Eating a trail through the high grasses, the bug stopped momentarily when it found an African giant land snail. Turning to face the snail, the bug brought its head closer to it and felt at it with its palps, recoiling a little when it found the palp sticking to the snail's slime-covered skin. Deciding that this wasn't something it wanted to put in its mouth, the bug clacked its mandibles and moved on.
A few minutes after moving, the bug stopped again, picking up a two scents that it didn't recognise, and began following the trail. After a few paces, it copied the scent, but then stopped again and reflected on how poorly this trick had worked the last time. After a moment of thinking, it instead copied the smell of the surrounding plantlife, then moved on, also moving at a signifficantly lower pace.
A few paces more, and the source of one of the scents came into sight; A genet, a small cat-like creature in appearance, with a spotted coat, and a tail almost as long as the rest of the body. It had its head pointed down as it fed on something, what it was feeding on being the source of the second smell, although the bug couldn't see what from where it stood.

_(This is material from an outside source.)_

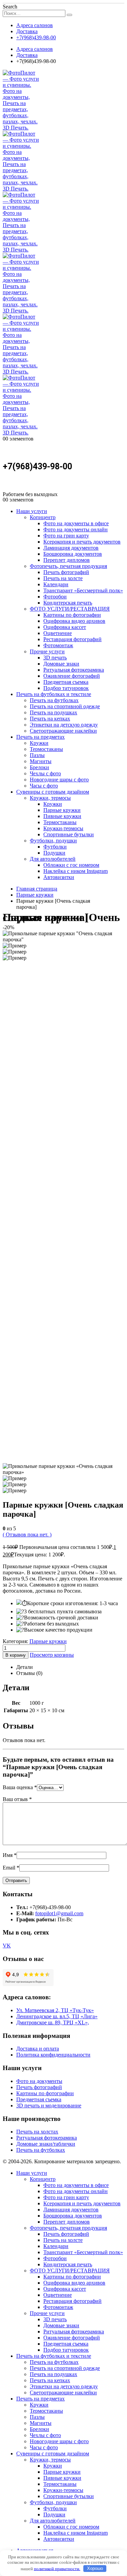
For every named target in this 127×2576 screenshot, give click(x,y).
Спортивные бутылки (68, 834)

The bug creeped up to the genet until it was in striking range, then lowered itself to the ground more, and lunged at the genet with its mandibles wide open. The genet shrieked as the bug came down on, it biting down on the genet's hind leg and clamped down on it. Rather then wrestle it to the ground, however, the bug extened two needle-thin fangs in its mouth, located above where the two lower mandibles were. Piercing the genet's flesh with the fangs, the bug injected a neurotoxin, then waited for the envenomation to take effect. The genet struggled for a time, biting and clawing at the bug as best as it could from the angle, landing a few blows that damaged its exoskeleton, but soon started to succumb to the poison and began convulsing.

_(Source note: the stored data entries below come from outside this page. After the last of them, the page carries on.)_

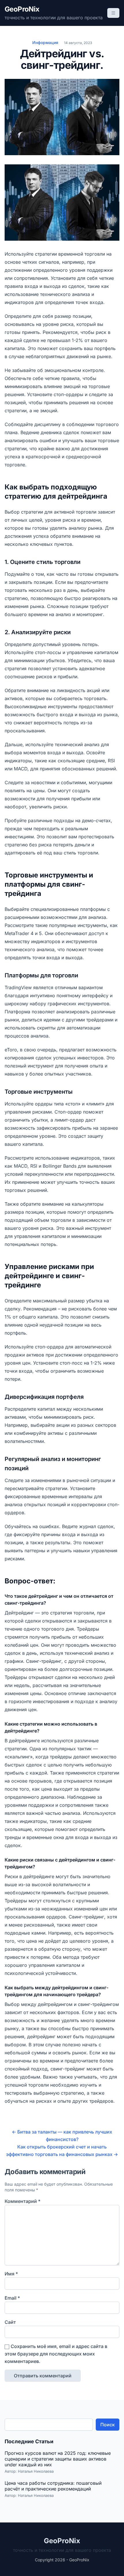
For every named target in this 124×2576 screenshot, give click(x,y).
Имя (11, 2274)
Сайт (10, 2322)
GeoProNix (22, 9)
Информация (45, 42)
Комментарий (22, 2201)
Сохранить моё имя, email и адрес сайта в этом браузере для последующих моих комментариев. (56, 2353)
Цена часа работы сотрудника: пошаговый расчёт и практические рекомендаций (53, 2486)
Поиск (107, 2424)
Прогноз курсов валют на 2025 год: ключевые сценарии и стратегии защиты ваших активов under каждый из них (58, 2458)
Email (12, 2298)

At this point, the bug released the genet, knowing it wasn't going anywhere now, and instead looked to the second scent, it coming from the body of a black-tailed scorpion. Biting it into managable pieces, the bug ate it first, then looked back to the genet, who by now had died ot respitory failure. Clacking its mandibles happily, the bug ate the genet too. Having eaten its fill after this, the bug moved a few paces from where it stood, then dug a hole, crawled inside, and cocooned itself.